[Data entries]
"""

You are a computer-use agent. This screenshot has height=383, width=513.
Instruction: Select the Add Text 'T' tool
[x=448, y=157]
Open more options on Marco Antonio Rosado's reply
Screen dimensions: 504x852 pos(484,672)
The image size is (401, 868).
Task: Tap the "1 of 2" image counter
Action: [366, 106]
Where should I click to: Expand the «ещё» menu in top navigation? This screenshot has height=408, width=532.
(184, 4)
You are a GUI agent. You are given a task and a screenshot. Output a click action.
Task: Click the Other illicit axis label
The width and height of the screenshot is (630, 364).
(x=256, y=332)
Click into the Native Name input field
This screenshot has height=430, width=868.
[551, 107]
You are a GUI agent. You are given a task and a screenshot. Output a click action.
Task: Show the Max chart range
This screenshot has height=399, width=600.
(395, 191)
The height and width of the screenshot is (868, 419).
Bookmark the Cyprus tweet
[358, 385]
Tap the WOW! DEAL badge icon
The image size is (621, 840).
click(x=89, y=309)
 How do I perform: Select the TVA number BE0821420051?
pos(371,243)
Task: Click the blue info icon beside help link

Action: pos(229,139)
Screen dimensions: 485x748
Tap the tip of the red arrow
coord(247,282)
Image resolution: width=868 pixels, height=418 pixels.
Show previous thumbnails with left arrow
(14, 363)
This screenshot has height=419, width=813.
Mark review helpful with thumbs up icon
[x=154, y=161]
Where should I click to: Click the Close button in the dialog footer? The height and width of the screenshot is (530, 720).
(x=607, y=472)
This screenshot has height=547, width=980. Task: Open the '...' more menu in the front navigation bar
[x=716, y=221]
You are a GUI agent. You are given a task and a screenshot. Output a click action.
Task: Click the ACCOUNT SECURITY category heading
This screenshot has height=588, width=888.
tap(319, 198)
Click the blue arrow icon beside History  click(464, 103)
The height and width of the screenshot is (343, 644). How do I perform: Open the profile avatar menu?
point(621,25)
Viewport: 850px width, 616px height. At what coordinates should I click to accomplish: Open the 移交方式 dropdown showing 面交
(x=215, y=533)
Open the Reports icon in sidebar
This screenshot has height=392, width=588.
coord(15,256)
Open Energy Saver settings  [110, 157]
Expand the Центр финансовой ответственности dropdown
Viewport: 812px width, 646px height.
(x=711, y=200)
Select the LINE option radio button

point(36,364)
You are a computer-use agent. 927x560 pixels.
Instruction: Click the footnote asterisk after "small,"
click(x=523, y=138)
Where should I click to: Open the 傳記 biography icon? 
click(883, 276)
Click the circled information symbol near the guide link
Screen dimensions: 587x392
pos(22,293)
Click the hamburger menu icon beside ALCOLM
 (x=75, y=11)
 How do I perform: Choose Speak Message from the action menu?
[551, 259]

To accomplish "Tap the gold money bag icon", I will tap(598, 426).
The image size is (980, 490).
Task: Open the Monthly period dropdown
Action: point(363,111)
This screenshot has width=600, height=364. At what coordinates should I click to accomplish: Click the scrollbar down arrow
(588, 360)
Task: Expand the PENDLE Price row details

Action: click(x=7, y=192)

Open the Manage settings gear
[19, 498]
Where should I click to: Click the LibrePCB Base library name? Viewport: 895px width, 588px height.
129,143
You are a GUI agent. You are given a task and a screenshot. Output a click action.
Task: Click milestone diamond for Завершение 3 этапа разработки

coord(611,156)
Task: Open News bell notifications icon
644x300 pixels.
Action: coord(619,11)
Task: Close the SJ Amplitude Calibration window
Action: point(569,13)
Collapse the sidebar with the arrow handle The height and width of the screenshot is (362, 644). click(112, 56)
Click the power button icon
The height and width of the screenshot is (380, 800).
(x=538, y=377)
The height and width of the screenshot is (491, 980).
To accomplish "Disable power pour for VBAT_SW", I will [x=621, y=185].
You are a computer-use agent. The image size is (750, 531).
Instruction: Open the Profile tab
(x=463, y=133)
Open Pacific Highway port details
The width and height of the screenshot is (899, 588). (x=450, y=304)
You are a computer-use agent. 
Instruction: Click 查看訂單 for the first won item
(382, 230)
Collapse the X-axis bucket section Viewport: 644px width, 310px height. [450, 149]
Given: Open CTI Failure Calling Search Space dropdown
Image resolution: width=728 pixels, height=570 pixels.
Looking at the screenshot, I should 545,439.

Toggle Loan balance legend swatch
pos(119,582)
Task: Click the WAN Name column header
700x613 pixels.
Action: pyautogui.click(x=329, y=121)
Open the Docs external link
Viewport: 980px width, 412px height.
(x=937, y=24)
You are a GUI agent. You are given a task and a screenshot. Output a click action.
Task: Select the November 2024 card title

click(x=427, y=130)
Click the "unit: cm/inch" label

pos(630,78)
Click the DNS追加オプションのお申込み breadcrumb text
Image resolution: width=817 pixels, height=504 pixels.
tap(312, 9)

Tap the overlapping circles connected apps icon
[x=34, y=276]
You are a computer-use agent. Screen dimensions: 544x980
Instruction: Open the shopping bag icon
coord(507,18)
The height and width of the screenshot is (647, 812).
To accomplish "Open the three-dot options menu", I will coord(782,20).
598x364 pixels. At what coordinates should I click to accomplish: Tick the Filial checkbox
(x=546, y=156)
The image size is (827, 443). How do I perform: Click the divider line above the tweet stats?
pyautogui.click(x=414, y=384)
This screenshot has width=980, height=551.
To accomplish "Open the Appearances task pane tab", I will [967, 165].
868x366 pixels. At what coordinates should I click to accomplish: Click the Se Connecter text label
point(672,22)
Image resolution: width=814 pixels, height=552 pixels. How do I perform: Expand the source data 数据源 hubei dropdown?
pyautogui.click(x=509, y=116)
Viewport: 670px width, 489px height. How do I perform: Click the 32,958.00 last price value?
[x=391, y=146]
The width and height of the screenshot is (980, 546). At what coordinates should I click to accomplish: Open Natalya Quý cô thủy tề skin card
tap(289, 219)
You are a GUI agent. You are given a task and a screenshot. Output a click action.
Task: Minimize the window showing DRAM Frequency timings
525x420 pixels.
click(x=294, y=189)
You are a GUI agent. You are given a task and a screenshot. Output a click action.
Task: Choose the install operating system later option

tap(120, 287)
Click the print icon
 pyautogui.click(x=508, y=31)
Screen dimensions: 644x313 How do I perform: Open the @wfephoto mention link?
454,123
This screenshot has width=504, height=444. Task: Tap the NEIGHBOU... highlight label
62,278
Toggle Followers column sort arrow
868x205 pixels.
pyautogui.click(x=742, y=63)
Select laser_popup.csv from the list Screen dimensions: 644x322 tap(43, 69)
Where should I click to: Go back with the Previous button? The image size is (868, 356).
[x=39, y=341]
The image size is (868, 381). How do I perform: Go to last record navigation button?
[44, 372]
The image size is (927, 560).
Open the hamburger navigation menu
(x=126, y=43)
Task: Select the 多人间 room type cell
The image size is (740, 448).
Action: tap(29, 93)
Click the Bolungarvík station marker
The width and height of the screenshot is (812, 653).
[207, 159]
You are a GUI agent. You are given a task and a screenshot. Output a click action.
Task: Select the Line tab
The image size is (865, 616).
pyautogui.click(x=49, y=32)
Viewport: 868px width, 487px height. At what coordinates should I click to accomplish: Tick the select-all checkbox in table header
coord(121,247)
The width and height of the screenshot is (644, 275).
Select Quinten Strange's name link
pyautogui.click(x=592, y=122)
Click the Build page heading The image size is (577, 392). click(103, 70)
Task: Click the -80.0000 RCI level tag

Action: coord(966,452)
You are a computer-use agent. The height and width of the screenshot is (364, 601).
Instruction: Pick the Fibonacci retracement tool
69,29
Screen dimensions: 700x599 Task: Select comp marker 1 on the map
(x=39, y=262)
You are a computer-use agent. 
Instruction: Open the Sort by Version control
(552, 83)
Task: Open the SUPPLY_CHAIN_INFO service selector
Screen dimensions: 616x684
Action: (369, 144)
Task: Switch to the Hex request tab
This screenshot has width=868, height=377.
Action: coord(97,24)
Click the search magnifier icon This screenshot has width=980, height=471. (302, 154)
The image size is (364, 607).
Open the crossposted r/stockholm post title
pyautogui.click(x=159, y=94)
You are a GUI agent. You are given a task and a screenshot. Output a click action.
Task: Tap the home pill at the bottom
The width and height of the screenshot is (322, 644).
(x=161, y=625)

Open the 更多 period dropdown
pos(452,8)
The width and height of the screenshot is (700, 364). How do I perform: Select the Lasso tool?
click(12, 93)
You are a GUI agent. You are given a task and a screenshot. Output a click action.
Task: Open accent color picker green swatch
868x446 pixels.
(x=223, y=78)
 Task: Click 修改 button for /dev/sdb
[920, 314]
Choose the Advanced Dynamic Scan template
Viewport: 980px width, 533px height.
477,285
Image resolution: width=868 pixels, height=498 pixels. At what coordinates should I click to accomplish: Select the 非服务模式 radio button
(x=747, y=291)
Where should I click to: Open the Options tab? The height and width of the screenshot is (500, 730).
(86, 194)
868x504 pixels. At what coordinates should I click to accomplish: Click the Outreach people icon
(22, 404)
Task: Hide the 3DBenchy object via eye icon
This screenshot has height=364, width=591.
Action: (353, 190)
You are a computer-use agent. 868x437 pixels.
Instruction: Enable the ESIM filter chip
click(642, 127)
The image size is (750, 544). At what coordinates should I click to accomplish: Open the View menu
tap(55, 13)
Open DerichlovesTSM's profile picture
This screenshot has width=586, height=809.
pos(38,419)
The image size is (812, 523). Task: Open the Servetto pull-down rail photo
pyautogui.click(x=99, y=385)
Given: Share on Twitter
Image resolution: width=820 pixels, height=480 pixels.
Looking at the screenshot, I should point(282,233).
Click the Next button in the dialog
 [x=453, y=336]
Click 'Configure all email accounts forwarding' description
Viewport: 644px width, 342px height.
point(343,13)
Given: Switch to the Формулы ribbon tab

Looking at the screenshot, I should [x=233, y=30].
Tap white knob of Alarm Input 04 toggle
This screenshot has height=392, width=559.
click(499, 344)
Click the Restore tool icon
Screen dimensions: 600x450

"""

§ What this task involves: Every line above that holds the word "heading" needs to be copied.

§ Response to this task:
Task: Click the ACCOUNT SECURITY category heading
Click the Build page heading The image size is (577, 392). click(103, 70)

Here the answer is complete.